Суть проблемы такая. Есть веб сайт при подключении к которому используя tls1.2 вылетает следующая ошибка:

Сайт использует само писанный web-сервер + крипто стек.

Эта ошибка где то в рукопожатии TLS. Со стороны сервера любая отладка. Любая точка остановки. Но вот со стороны mozila - как проверить в каком месте рукопожатия происходит сбой?

Вся проблема состоит в том что это оооо-чень редкая ошибка. Может появится раз в день, а может раз в месяц.

Есть ли исходники mozila?

Идея такая - посмотреть где именно в коде встречается ошибка SEC_ERROR_BAD_DER - и сделать отладочный вывод в файл.

Есть ли ещё какие идеи как отловить эту ошибку? Повторяю со стороны сервера любые логи и отладка.

Короче обложился wireshark. Проанализировал логи корректные и те которые вызывают ошибку. Методом исключение одинаковых кусков пришёл к выводу о некорректной шифрации финального рукопожатия. Получаться что мозила мне не поможет. Так что можно наверно тему закрыть.

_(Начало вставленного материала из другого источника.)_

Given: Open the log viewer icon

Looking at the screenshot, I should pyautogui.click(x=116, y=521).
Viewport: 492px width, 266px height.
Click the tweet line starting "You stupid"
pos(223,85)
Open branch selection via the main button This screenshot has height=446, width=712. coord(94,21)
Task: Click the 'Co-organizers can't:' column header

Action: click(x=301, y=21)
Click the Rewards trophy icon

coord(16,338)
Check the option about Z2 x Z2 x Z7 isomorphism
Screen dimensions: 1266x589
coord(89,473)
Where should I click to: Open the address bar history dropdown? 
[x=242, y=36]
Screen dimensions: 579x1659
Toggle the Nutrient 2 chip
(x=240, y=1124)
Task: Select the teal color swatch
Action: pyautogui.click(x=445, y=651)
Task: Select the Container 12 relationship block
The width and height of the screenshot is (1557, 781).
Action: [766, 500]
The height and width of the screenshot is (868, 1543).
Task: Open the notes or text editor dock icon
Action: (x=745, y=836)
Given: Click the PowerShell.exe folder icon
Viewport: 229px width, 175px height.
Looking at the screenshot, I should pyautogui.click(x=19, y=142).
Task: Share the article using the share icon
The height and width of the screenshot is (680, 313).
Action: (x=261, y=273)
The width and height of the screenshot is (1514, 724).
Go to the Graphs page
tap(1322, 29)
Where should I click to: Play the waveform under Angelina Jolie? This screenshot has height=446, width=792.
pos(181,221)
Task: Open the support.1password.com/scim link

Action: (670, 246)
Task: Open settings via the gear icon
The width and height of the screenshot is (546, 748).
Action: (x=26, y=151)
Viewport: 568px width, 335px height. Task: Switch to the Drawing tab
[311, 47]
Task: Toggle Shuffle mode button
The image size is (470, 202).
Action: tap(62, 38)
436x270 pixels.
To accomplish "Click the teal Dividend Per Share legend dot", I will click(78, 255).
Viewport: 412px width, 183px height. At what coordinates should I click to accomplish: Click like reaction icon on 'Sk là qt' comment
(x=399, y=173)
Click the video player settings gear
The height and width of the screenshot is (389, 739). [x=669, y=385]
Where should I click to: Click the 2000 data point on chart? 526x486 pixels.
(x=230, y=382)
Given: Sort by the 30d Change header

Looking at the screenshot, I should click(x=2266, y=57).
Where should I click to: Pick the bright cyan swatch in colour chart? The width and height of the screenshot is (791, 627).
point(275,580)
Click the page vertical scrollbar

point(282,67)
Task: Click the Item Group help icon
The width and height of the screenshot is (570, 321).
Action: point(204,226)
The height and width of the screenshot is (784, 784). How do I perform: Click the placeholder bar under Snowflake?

Вот официальный репозиторий — https://hg.mozilla.org/mozilla-central/file.

Вот его зеркало на GitHub'е — https://github.com/mozilla/gecko-dev.

Поискать по исходному коду можете так.

Поиском, например, находится такой файл. В нём содержится константа SEC_ERROR_BAD_DER со значением, содержащим строку „improperly formatted DER-encoded message“. Вбиваем её в поиск, просматриваем результаты. Среди них имеется, например, bug 1153204. В соответствии с этим отчётом, Firefox возвращает указанную ошибку, если сертификат безопасности составлен некорректно, в частности содержит в некоторых местах завершающие пробелы, которых быть не должно. Возможно, причина ошибки именно во этом.

В любом случае, если вам удастся решить вашу проблему, пожалуйста, отпишитесь о результатах.

Спасибо за такой подробный комментарий. Обязательно в будущем пригодится.

Что касается моей проблемы вроде клубок развязал. Честно говоря очень странная проблема.

На сервере есть модуль авто определения размера буфера для приёмных и передающих сокетов. В этом модуле была ошибка и буфер выделялся маленький.
Из-за этого на уровне TCP постоянно сыпались ситуации с переполнением окна передачи [TCP Window Full] - что само по себе не является ошибкой
Но из за этого почему то у TLS ехала крыша - и сокет периодически закрывался со стороны клиента с выставлением флага RST. В общем описал как мог.

Увеличили размер буфера -> ошибки пропали.

Рад, что проблему удалось решить. Спасибо за отчет.

Вообще, для решения вопросов подобного плана могут помочь сайты сообщества StackExchange. В частности, Server Fault по системному администрированию и Information Security по средствам и методам защиты информации.